What can be forgotten when councils partner with BIDs is that BIDs don’t represent all businesses in a borough, they represent their members. In at least one instance, the districts have shown to be unreliable advocates for the needs of companies that don’t fall within their jurisdiction. When Covid-19 struck in the early months of 2020, Croydon Council worked closely with the borough’s three BIDs on its task force to distribute emergency business grants.

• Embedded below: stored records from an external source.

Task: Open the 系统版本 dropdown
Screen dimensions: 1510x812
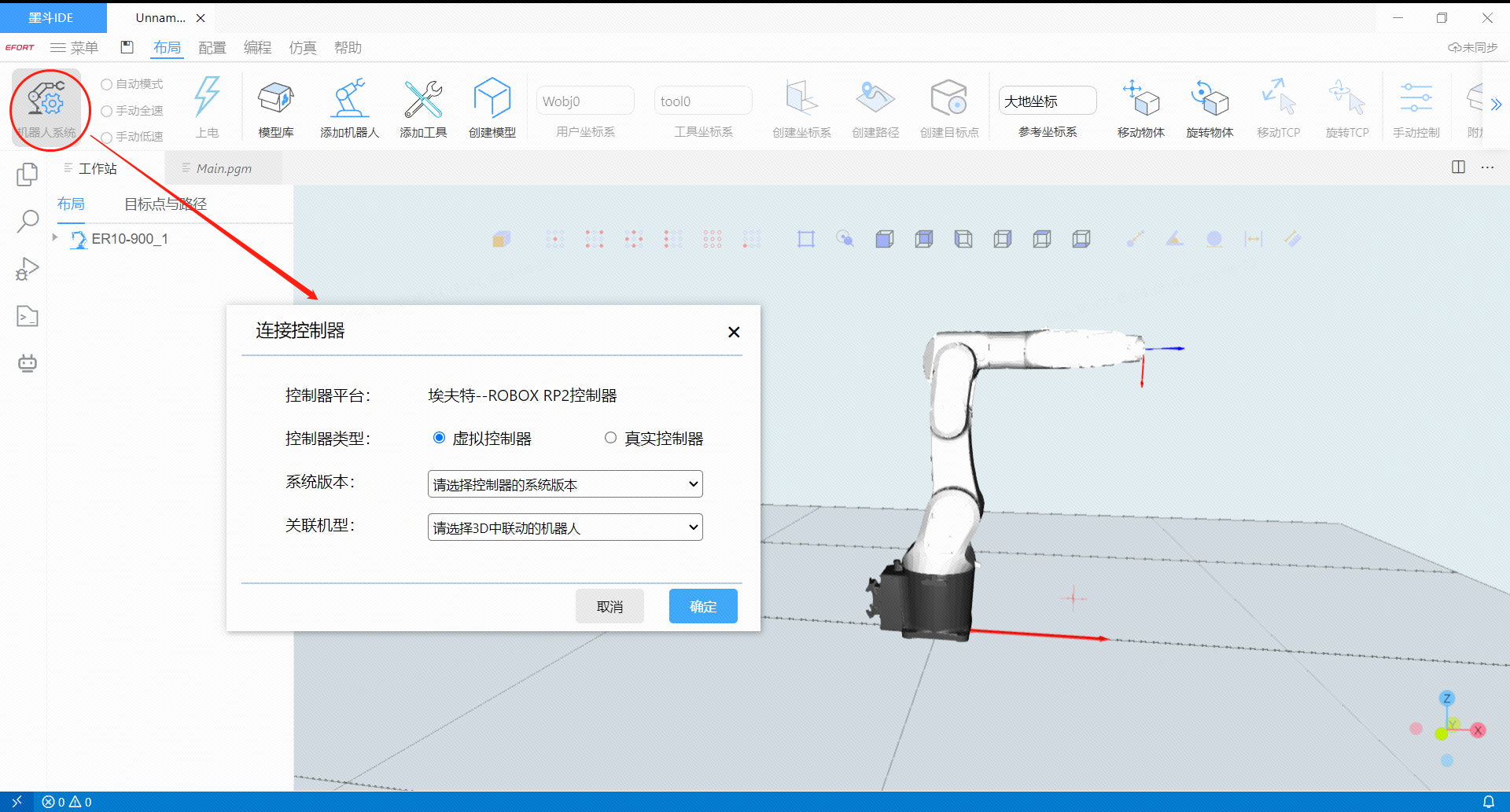Action: (x=565, y=484)
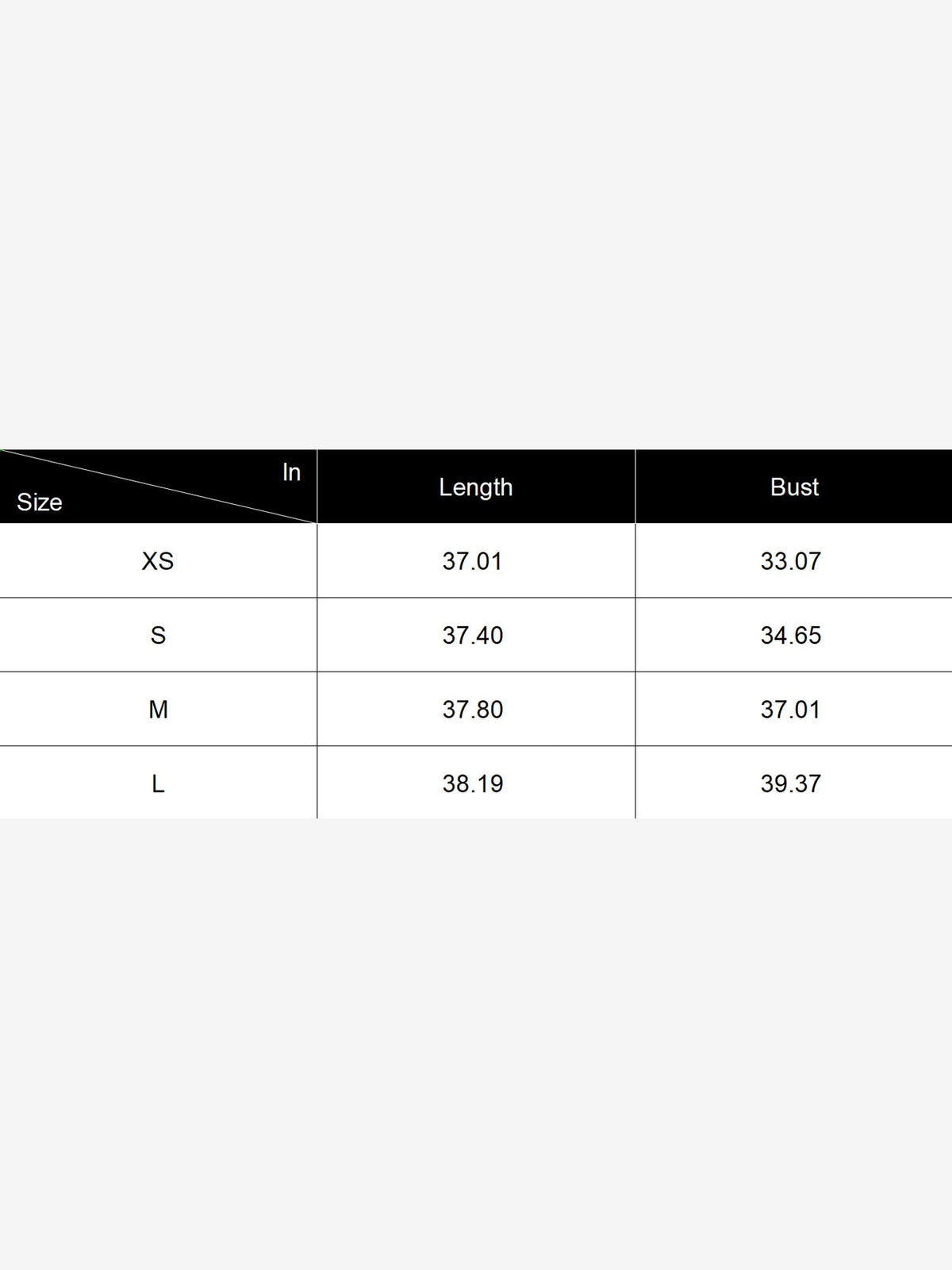Select the M size row label

click(x=158, y=709)
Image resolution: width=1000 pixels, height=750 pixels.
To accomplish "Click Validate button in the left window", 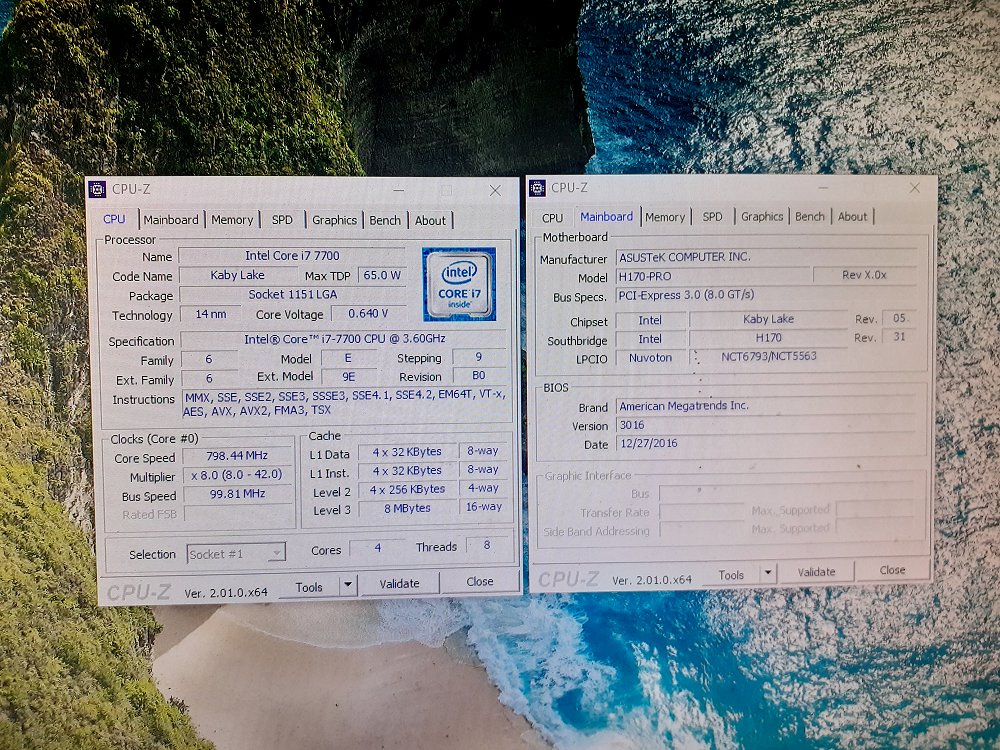I will pos(399,583).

That task force was assembled by Councilor and Cabinet Member for Economy and Jobs, Manju Shahul-Hameed, who has been an enthusiastic proponent of the districting model. “When I came into this role, I was thinking of setting up more business improvement districts across the borough,” Councilor Hameed told EastLondonLines. “We’re in constant conversation with them… We had weekly meetings when COVID started.” Shops outside the BID boundaries weren’t given a seat at the table and were allegedly left in the dark when it came to receiving emergency relief. “The council always used to have a close relationship with businesses across the borough. Now, unless you’re one of the big boys or sign up to their BID scheme, they don’t want to know,” said one retailer in an interview with InsideCroydon

So, with more districts set to come online within the coming years, it’s worth asking what the average resident gets in exchange for clean, green, and safe. On the one hand: a conduit for regeneration and investment, polished city centres, and new amenities for a streamlined shopping experience. On the other, If Croydon is any indication, a hard bargain and a lesson in extremes. The council taxes are up; the business rates are down. The freshly minted towers crowning the high street, a source of pride for some, take on an eerie quality, like a small patch of forest missed by the wildfire of austerity. Just a stone’s throw from the district, public libraries remain shuttered. As Anna Minton suggests, something intangible but far more important is lost too. Control. “Treating the city as a private business, accountable to property developers and retailers rather than local electors, has huge implications for public life, public culture and democracy.”